Pucko was created in 1953, by Mjölkcentralen, predecessor to Arla Foods, in Järlåsa and launched in 1954. The name is inspired and derived from an ice cream called Choklad-puck (chocolate puck), a business that Mjölkcentralen/Arla also had at the time. "Puck" was part of the name in some way of several of Mjölkcentralens products, among them a cheese. "Pucko" is a mild slang for "idiot" in Swedish.

During the 1955 consumer product exhibition, Sankt Eriks-Mässan, 19,700 bottles were sold in 16 days. In the mid 1960s, sales increased tenfold.
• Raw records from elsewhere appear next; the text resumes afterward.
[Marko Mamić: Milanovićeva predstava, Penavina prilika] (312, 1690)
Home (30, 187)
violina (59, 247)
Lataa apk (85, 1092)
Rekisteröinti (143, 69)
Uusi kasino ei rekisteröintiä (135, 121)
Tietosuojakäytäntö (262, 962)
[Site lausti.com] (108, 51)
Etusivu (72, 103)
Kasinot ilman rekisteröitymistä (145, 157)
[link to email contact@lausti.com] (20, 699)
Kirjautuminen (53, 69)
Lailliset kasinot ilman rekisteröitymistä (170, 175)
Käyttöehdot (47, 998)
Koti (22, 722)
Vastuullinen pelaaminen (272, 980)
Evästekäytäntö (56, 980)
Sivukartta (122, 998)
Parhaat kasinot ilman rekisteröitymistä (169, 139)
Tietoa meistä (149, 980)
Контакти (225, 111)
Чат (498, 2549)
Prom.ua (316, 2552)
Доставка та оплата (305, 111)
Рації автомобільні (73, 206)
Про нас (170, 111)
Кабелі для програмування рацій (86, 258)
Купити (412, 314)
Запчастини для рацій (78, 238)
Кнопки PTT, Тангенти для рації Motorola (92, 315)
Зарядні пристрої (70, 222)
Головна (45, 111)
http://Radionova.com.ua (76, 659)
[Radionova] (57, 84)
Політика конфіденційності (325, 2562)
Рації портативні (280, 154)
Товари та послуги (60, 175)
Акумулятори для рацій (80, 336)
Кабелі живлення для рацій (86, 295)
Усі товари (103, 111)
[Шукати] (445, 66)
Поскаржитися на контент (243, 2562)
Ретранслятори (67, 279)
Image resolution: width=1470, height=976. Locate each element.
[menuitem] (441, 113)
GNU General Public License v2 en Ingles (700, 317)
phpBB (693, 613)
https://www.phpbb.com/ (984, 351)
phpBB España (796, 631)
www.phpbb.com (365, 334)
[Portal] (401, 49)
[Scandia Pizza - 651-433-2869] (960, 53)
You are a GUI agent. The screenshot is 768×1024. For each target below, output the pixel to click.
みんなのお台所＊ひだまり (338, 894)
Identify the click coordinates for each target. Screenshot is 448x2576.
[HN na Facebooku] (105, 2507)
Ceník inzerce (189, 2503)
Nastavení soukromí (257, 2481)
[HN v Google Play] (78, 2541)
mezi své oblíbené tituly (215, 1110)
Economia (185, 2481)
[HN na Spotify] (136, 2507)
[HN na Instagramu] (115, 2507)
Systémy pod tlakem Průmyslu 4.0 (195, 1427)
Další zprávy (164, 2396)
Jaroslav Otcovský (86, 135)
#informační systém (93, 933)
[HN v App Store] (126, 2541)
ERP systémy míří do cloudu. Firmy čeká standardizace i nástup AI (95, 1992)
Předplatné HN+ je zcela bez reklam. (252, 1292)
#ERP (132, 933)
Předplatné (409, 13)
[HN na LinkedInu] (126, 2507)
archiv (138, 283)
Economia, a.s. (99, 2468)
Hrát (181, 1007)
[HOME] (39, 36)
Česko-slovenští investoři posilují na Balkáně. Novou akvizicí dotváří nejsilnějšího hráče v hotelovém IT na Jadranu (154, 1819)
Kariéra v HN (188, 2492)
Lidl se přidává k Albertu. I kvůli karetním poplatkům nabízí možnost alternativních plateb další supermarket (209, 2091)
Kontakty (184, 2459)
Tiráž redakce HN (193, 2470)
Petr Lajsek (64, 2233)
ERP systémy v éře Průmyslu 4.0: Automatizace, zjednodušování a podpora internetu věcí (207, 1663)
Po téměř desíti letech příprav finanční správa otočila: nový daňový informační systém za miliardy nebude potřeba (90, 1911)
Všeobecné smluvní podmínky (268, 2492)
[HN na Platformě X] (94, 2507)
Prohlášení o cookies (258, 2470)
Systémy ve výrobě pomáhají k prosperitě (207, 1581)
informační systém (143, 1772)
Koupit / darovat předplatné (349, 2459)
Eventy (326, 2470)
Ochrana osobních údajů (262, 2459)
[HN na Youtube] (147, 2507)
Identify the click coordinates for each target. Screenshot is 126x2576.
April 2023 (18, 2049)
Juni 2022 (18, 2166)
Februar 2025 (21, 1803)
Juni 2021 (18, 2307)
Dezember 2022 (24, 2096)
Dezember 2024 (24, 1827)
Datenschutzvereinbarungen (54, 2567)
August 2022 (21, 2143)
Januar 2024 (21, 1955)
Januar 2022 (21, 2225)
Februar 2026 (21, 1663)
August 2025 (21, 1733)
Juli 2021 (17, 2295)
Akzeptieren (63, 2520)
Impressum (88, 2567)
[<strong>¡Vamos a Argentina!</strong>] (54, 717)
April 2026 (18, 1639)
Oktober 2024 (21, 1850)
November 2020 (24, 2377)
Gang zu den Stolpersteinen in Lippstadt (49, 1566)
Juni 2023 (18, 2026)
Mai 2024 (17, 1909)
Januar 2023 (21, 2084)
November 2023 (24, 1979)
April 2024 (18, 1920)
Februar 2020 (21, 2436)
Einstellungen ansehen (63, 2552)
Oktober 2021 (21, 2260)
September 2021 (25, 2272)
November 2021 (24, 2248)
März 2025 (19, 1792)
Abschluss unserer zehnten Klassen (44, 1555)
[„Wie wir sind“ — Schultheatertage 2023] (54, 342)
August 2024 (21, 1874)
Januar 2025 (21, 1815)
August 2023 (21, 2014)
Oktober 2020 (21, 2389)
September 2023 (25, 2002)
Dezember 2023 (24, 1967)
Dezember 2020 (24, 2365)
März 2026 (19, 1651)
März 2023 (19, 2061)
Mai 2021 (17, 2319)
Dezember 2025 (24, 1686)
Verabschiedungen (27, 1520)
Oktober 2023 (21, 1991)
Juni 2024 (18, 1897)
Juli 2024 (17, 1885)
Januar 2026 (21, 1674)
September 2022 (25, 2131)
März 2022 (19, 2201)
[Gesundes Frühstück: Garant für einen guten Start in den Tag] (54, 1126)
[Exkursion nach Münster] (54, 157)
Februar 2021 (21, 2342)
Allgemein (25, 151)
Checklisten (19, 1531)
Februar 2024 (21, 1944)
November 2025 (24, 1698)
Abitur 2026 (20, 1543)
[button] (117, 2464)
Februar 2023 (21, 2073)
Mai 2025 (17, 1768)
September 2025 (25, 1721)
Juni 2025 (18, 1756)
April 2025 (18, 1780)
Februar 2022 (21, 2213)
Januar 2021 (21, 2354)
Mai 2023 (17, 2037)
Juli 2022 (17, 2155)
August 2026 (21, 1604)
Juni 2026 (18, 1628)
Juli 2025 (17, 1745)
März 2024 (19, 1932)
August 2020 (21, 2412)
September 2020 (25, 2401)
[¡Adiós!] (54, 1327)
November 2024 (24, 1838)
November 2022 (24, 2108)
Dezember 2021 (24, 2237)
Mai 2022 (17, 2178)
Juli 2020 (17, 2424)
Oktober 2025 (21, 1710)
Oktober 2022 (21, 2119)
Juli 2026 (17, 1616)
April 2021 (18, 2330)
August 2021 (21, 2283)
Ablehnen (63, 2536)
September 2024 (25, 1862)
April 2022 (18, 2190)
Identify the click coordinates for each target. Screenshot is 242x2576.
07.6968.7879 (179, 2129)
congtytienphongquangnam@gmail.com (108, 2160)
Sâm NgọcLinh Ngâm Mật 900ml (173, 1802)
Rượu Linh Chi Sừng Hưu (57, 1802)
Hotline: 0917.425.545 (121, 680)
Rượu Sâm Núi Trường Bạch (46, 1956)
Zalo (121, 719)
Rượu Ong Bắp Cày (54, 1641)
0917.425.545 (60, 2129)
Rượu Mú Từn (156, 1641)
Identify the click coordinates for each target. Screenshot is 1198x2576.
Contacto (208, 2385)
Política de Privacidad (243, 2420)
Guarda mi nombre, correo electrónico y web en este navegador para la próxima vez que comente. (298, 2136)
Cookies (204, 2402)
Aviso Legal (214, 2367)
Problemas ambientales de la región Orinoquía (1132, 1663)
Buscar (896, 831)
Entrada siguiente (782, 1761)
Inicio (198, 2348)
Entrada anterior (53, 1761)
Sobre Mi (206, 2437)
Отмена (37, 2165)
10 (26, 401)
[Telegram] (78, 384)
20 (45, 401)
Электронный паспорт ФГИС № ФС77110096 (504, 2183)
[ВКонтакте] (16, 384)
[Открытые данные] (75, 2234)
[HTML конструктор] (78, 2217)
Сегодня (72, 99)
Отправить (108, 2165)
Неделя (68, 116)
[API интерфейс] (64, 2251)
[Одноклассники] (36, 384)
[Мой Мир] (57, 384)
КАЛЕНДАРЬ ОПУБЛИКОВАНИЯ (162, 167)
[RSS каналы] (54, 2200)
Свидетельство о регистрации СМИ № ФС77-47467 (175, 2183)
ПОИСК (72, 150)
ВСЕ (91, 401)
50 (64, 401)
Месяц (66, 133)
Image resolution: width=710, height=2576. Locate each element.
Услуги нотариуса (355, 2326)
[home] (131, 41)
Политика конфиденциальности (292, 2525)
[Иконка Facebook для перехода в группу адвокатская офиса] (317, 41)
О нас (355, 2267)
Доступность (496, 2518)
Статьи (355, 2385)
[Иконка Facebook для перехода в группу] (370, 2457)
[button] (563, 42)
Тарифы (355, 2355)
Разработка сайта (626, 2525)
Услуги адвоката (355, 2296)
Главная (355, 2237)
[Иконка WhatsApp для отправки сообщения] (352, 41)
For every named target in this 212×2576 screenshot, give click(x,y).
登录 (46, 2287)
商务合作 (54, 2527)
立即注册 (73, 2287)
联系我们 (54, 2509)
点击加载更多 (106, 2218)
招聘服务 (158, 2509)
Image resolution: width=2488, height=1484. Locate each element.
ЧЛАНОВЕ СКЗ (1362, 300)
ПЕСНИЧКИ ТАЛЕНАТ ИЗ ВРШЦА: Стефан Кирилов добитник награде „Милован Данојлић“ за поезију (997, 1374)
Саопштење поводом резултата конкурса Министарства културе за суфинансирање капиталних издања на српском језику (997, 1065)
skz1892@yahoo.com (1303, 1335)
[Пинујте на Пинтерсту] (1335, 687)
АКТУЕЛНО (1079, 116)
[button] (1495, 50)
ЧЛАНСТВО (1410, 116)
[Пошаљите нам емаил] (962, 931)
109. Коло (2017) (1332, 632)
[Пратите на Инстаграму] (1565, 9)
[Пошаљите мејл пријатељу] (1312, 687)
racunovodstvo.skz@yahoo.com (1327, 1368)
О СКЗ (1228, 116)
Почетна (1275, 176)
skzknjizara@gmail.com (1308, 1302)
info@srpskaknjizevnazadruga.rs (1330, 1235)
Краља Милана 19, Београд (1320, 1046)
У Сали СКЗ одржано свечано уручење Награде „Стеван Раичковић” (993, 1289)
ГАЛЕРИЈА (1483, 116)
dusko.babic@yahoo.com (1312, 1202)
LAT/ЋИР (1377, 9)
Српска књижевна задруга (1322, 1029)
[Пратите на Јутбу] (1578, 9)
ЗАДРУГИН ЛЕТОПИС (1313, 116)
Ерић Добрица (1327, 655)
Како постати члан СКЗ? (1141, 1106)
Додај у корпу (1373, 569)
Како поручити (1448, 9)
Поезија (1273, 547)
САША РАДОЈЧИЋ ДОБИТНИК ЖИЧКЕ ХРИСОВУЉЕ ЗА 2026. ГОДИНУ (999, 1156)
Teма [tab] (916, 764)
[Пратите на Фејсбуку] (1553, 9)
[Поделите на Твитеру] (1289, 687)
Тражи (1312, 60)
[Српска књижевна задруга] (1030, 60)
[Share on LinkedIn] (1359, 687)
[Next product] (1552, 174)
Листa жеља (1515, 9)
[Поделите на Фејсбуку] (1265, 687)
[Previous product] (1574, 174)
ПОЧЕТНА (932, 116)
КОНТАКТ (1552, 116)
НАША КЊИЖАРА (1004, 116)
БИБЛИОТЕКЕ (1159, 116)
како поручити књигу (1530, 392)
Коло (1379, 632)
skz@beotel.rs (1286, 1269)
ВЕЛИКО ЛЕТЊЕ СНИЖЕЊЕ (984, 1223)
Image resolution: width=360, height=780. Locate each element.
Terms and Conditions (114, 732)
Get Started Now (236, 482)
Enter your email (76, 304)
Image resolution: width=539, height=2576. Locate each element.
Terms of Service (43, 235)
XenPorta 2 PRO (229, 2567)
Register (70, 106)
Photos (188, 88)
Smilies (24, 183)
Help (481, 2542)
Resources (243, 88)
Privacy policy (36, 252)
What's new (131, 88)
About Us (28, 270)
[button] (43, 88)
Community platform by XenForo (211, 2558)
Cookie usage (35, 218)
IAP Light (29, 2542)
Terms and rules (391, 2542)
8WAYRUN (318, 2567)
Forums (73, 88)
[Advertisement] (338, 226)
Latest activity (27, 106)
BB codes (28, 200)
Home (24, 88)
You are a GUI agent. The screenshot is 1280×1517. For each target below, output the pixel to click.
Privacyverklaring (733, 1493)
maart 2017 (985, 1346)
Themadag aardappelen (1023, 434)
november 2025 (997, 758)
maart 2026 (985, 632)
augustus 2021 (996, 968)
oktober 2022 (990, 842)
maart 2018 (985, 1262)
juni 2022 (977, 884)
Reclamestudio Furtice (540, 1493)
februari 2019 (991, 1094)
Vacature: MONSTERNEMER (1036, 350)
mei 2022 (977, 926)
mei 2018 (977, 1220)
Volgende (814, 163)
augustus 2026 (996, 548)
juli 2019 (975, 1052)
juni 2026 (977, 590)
The original bottle was inspired by the Coca-Cola bottle design, but it was abandoned shortly. The next design was used until 2000, when it was slightly altered to the current design.

In 1975, production responsibility was handed over to Semper, a subsidiary of Arla. In 1987, production was moved to Laholm and the factory in Järlåsa closed. Arla sold Semper in 2003, but kept the rights to Pucko, and production continued at Semper in Laholm.

On 1 July 2005, the production was transferred to Cocio in Esbjerg, Denmark. The move to a foreign company was met with criticism and upset Swedish hot dog sellers. 12 people were laid off in Laholm.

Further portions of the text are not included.